Practical psychologist, candidate of psychological sciences emphasizes that it is worth knowing some features of communication and taking them into account when contacting people who were in the zone of active hostilities. After all, sometimes the very “caring” attitude can provoke negative experiences in people who have already experienced stressful events.
1. You should always remember that in front of you is a person who has the strength, resources, knowledge and skills that enable him to survive. The very fact that she is in front of you is evidence that she is “capable”.
In most cases, a person can solve life issues by himself, determine the future movement, make decisions and bear responsibility for them. Do not take away from her the ability to be the subject of her own life.
2. Do not make a choice for another. If a person has survived violence, a situation in which he was helpless, the ability to choose from alternatives restores a sense of control. If you decide to change something in plans, surroundings, etc., first get consent. A person should be an active participant in his life.
3. Respect a person’s boundaries. She has the right to do what she considers necessary, to have other guidelines and values, her own vision of the situation. Trying to “help” can be perceived as violence. It is worth asking if a person needs help, and only then act. You should also not touch someone else’s body without permission. If we really want to hug, this is our desire, and it may not coincide with the need of another person.
4. Do not pity, but empathize. Pity deprives the other of subjectivity, power. Usually, we empathize with an adult. It also goes without saying that we understand the emotions of someone who has gone through a terrible experience. We don’t know how it was, we weren’t there. But a person’s story evokes feelings in us, and we can voice them.

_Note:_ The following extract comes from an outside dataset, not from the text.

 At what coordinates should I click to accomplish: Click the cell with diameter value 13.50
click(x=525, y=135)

5. Taking care of a person, it is good to create conditions for him to experience positive emotions. However, do not demand that the other person feel the emotion that you expect, to be joyful and happy. A person who has experienced terrible events has the right to feel anger, sadness, grief and to be aware of what is happening to him.
6. Do not devalue a person’s emotions by comparing them with others – everyone experiences their own conditions, and everyone needs their own time to go through this process.

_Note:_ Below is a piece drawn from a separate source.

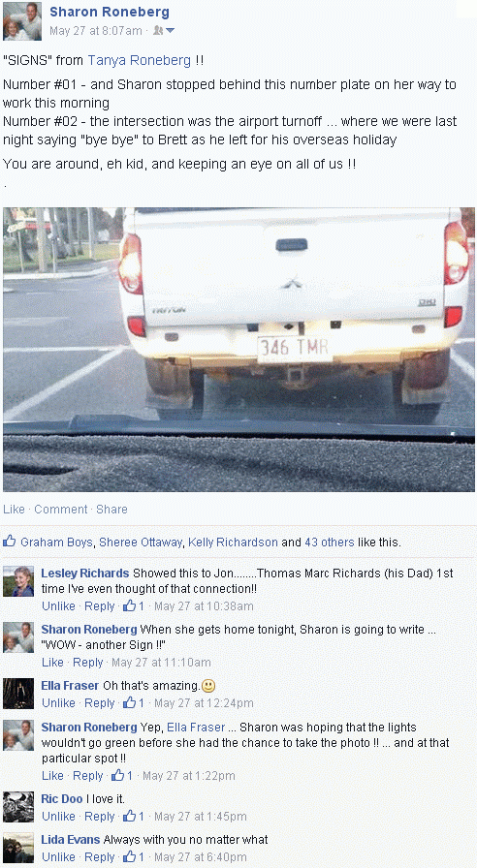Open Sharon Roneberg's post profile picture

[22, 21]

7. It is very important to be able to withstand the emotions of another. If a person who has returned from a combat zone needs to express his feelings, tell his own story, it would be good to give him such an opportunity. Defining in words what she experienced helps to heal mental wounds. However, we can not only talk about emotions – we can be silent about them. If the person shuts up, just be there for them. It is not necessary to say anything. It is not easy – for this you need to be emotionally stable, to become a support for yourself.